=== EXTRACT ===
From the calculation on Table 8 about problem solving ability obtained F calculate is 29.794. According to F table, the F table is 4.171. In this case, F calculate is higher than F table (29.794 ≥ 4.171) means that H0 is rejected and Ha is accepted. It means that there is positive effect (significant) of student MPSA test result (X) towards student post test result (Y) for experiment class.

From the calculation on Table 9 about problem solving ability obtained F calculate is 49.549. According to F table, the F table is 4.171. In this case, F calculate is higher than F table (49.549 ≥ 4.171) means that H0 is rejected and Ha is accepted. It means that there is positive effect (significant) of student MPSA test result (X) towards student post test result (Y) for control class.

From the calculation on Table 10 about problem solving ability obtained F calculate is 0.849. According to F table, the F table is 2.488. In this case, F calculate is lower than F table (0.849 ≤ 2.488) means that Ho is accepted or regression model for experiment class is linear.

From the calculation on Table 11 about problem solving ability obtained F calculate is 0.702. According to F table, the F table is 2.599. In this case, F calculate is lower than F table (0.702 ≤ 2.599) means that Ho is accepted or regression model for control class is linear.

From the calcultion on Table 12 about problem solving ability obtained f calculate is 74.368. According to f table, the f table is 4.007. In this case f calculate is higher than f table (74.368 ≥ 4.007) means that Ho is rejected. It means that both linear regression model is different significantly.

From the calculation on Table 13 about problem solving ability obtained F calculate is 0.354. According to F table, the F table is 4.001. In this case F calculate is lower than F table (0.354 ≤ 4.001) means that Ho is accepted. It means that both linear regression model for control class and experiment class is linear. Both of regression model is not linear. It can be concluded that there is difference of result test for experiment class and control class.

From the calculation on Table 14 about problem solving ability obtained F calculate is 5.599. According to F table, the F table is 4.001. In this case, F calculate is higher than F table (5.599 ≥ 4.001) means that H0 is rejected and Ha is accepted. It can be concluded that there is enhancement difference of student problem solving ability in applying guided discovery learning model and direct learning model.

5.2. Discussion

Based on the result study, the N-gain mean score of student MPSA taught by GDLM is 0.40 higher than taught by DLM namely 0.18. The obtained regression model of experiment class towards problem solving ability is YE = 30.290 + 0.815 XE and control class YC = 26.874 + 0.710 XC. Then, because both of constanta of linear regression line equation of experiment class problem solving ability is 30.290, higher than constanta of control class of linear regression line equation, 26.874. Geometrically, line regression for experiment class is on the top of control class line regression. It indicates that there is significant difference and the height of line regression shows the student result study, namely when X = 0 so the regression equation towards experiment class problem solving ability obtained Y = 30.290 and the regression equation of control class Y= 26.874. It can be concluded that there is enhancement difference of student problem solving ability in applying guided discovery learning model and direct learning model.

=== WHAT YOU NEED TO DO ===
[A] Which numbered tables does the excerpt on problem solving ability cite? List every one.
[B] Reproduce the passage of the problem solving excerpt from "From the calcultion" up to and including "and control class.".
These lines come from a separate source.

(Stored records)
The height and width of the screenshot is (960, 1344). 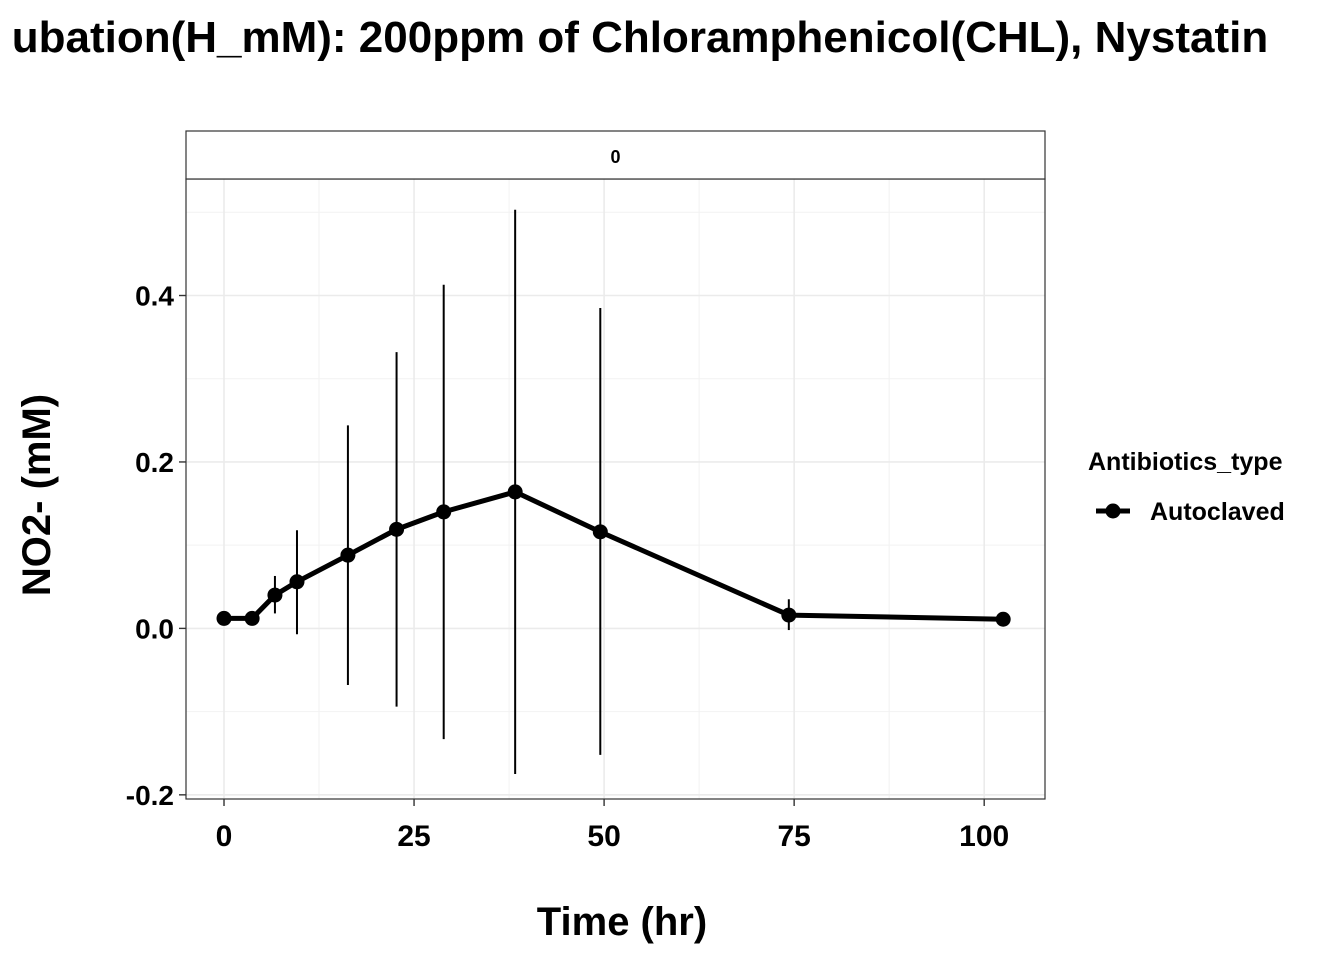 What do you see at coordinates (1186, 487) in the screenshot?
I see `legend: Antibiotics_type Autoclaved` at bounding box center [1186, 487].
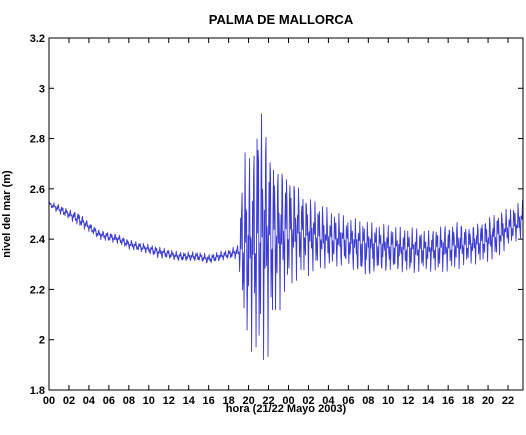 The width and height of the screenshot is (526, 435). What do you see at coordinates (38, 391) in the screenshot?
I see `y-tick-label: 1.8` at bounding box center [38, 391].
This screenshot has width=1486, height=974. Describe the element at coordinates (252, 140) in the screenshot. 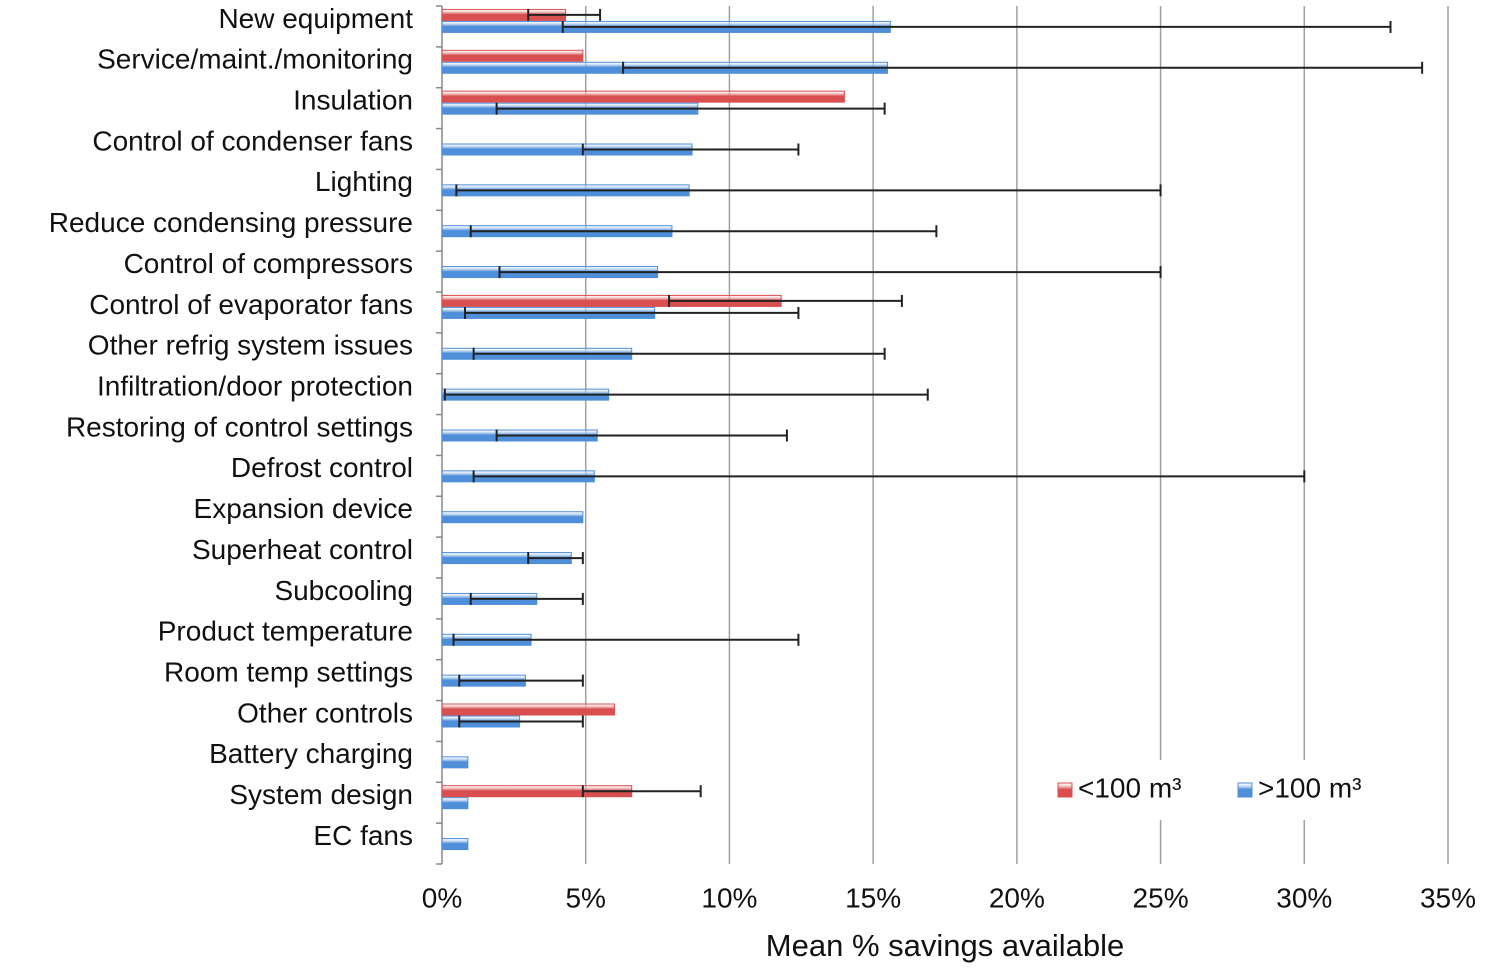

=== RESULTS FOR THE EXERCISE ===
[A] Table 8, Table 9, Table 10, Table 11, Table 12, Table 13, Table 14

[B]
From the calcultion on Table 12 about problem solving ability obtained f calculate is 74.368. According to f table, the f table is 4.007. In this case f calculate is higher than f table (74.368 ≥ 4.007) means that Ho is rejected. It means that both linear regression model is different significantly.

From the calculation on Table 13 about problem solving ability obtained F calculate is 0.354. According to F table, the F table is 4.001. In this case F calculate is lower than F table (0.354 ≤ 4.001) means that Ho is accepted. It means that both linear regression model for control class and experiment class is linear. Both of regression model is not linear. It can be concluded that there is difference of result test for experiment class and control class.